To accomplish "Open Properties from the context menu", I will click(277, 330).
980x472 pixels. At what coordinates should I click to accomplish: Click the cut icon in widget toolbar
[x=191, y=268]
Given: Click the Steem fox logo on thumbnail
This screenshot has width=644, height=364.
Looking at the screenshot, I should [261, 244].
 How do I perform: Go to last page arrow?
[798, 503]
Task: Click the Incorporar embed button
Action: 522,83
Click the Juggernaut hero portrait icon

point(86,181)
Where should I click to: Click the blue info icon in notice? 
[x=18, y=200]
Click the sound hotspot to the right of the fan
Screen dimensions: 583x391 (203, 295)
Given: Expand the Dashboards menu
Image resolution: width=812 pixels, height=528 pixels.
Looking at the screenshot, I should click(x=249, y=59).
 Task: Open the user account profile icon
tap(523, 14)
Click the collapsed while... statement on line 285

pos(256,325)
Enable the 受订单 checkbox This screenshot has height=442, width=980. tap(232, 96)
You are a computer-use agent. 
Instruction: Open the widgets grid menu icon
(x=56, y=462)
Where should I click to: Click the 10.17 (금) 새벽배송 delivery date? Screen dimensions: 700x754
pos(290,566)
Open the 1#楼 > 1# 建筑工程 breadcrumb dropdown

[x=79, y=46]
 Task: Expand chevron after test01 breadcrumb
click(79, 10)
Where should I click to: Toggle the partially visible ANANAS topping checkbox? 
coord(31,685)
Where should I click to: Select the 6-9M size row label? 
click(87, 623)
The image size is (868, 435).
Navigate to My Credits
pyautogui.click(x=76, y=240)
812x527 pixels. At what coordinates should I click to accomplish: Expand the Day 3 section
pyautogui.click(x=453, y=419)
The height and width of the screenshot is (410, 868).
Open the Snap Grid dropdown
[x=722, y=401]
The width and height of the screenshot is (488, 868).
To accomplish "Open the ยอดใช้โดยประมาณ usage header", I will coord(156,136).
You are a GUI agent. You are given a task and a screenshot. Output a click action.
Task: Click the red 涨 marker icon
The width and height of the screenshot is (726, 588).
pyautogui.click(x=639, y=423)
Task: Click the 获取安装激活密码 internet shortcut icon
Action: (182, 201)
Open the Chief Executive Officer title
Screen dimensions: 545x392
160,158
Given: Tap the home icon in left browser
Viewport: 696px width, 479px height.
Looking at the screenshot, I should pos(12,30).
# # #
Work required: Across the records above, tally the lines that contain "agent" and return the number alone.

Answer area: 2